§ **Task description**
Copy out the data from the line with "1264x613 pixels." up to and including the line with "click(x=16, y=289)", requests included, and shift every coordinate in the answers by adding 91 to it.

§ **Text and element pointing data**
**********

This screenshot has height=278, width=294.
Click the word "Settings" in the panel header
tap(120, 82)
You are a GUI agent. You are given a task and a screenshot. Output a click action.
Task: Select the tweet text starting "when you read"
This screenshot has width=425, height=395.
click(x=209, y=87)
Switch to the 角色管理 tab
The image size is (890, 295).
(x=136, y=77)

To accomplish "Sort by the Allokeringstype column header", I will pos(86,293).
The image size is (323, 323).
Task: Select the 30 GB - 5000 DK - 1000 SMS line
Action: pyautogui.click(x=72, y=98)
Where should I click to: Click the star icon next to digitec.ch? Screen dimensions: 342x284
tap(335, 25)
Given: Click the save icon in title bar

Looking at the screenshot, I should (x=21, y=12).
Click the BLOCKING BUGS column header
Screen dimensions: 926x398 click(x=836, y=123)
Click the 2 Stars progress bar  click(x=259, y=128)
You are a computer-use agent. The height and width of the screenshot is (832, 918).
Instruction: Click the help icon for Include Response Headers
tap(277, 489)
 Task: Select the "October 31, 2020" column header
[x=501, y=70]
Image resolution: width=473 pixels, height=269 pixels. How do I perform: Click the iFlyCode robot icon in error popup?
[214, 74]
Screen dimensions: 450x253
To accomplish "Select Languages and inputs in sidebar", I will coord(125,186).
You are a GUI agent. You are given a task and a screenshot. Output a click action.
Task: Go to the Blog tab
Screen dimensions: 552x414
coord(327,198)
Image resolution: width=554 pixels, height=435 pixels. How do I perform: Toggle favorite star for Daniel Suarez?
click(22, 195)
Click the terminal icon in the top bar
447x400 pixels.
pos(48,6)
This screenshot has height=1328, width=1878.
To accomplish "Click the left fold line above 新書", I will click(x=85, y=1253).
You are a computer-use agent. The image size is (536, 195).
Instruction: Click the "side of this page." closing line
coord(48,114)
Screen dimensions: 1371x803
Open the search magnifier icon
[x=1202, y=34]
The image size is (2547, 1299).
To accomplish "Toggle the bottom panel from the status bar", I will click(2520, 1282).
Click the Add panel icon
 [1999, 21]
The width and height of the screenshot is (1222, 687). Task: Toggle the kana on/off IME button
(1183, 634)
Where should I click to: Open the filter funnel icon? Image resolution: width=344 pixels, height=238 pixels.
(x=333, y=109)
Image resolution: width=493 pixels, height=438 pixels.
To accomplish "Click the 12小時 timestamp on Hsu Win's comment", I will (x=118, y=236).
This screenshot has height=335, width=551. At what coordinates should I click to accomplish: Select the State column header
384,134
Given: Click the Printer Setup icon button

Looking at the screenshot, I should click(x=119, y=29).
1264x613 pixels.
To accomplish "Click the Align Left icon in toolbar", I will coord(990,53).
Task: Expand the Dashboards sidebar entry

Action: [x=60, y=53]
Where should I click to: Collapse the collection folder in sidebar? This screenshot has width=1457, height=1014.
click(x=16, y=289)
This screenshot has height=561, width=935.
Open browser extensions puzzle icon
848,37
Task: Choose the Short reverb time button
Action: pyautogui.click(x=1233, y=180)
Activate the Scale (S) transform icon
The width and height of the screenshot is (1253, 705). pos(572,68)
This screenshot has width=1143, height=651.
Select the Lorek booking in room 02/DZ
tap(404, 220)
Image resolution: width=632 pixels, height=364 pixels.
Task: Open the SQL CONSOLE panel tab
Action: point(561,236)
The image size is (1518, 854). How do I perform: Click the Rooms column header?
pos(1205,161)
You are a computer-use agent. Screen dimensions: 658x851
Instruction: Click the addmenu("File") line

**********

§ **Reply to the task**
1264x613 pixels.
To accomplish "Click the Align Left icon in toolbar", I will coord(1081,144).
Task: Expand the Dashboards sidebar entry

Action: [x=151, y=144]
Where should I click to: Collapse the collection folder in sidebar? This screenshot has width=1457, height=1014.
click(x=107, y=380)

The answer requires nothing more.